You mean specifically machine learning systems with these properties. Such machine learning systems do exist and have a big great body of research behind them: I'm talking about Inductive Logic Programming systems.

ILP has been around since the '90s (and even earlier without the name) and it's only the lack of any background in symbolic logic on the part of the most recent generation of neural net researchers that stops them from evaluating them, and using them to mine ideas to improve their own systems.

For a state-of-the-art ILP system, see Metagol (created by my PhD supervisor and his previous doctoral students):

https://github.com/metagol/metagol


Thanks! I see you are doing your PhD in ILP. As someone who is pondering the topic of his future PhD, the obvious question is: have ILP models been enriched with automatic differentiation? How? Did it help?

Either way, can you recommend a good survey article on ILP and the last few years of progress on that front?


Hi. ILP is Inductive Logic Programming, a form of logic-based, symbolic machine learning. ILP "models" are first-order logic theories that are not differentiable.

To put it plainly, most ILP algorithms learn Prolog programs from examples and background knowledge which are also Prolog programs. Some learn logic programs in other logic programming languages, like Answer Set Programming or constraint programming languages.

The wikipedia page on ILP has a good general introduction:

https://en.wikipedia.org/wiki/Inductive_logic_programming

The most recent survey article I know of is the following, from 2012:

(ILP turns 20 - Biography and future challenges) https://www.doc.ic.ac.uk/~shm/Papers/ILPturns20.pdf

It's a bit old now and misses a few recent developments, like learning in ASP and meta-interpretive learning (that I work on).

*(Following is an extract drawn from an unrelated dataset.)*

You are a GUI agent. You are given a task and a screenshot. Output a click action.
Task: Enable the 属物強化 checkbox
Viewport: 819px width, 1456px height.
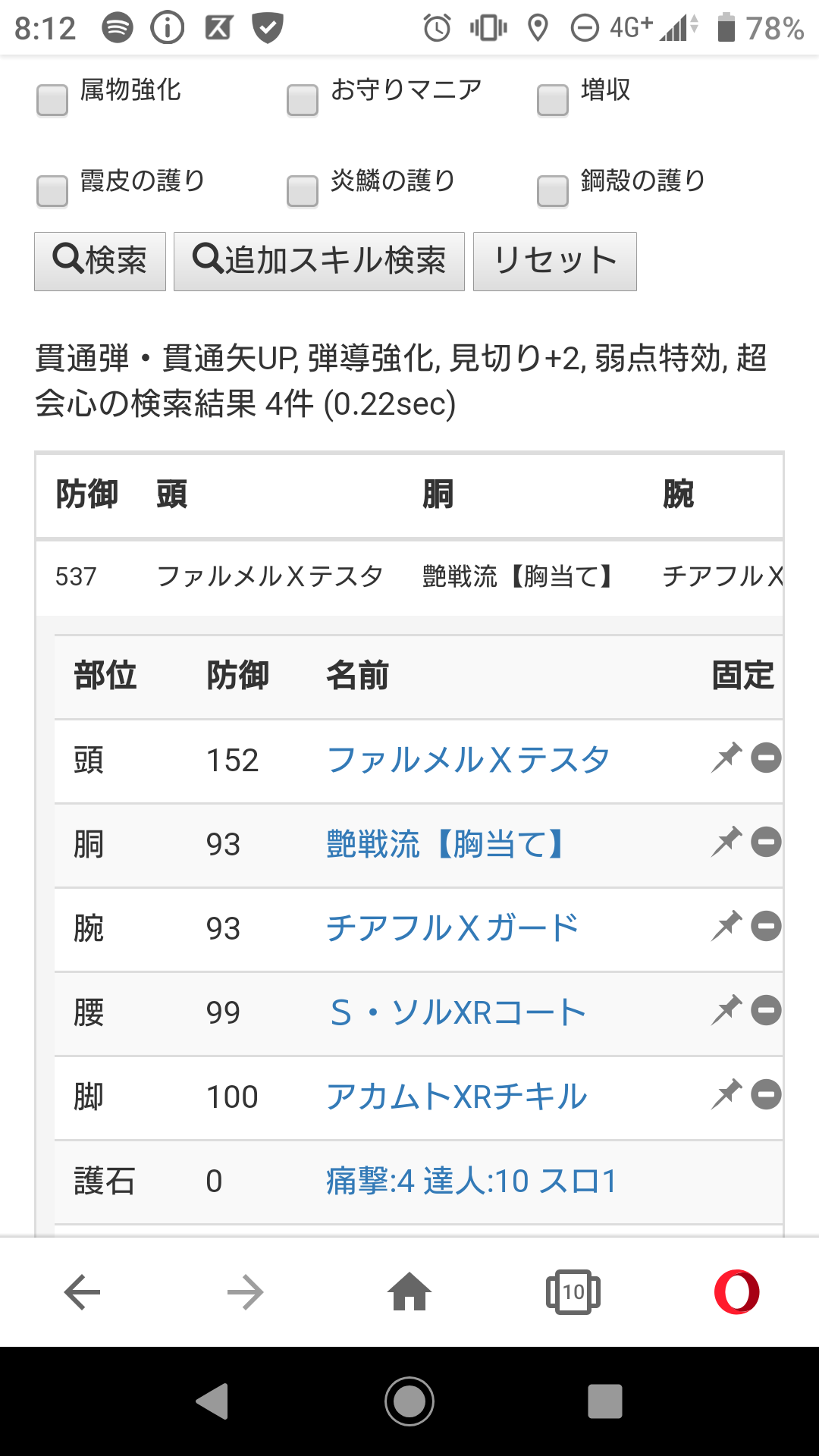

If you're interested specifically in differentiable models, in the last couple of years there has been a lot of activity on the side of mainly neural networks researchers interested in learning in differentiable logics. For an example, see this paper by a couple of people at DeepMind:

(Learning explanatory rules from noisy data) https://arxiv.org/abs/1711.04574

Edit: May I ask? Why is automatic differentiation the "obvious" question?


What do you think should be a good benchmark for such hybrid models? Here they created a toy dataset of simple geometric shapes with simple relationships. This is fine to start with, but we need to come up with some more realistic and useful scenario. Even MNIST for image classification is both realistic and useful. I wonder what would be an equivalent of MNIST or ImageNet for models which implement reasoning and common sense.



Looks good! So why didn't they use it in this paper?


Just read your comment, it looks a very promising direction. I'd be glad to hear your response to my comment: https://news.ycombinator.com/item?id=20074750


"GOFAI" is a buzzword used by people who don't know how to make auditable systems, so they declare auditable systems "old fashioned" so-as to excuse themselves from learning them.


I don't know how you see that sentiment in what I wrote.


GOFAI is a slur against people who build systems responsibly, it doesn't matter the context for a slur just don't do it.


I haven't encountered it used with negative connotations, even by deep learning people. Neither does cursory Googling show it having that valence.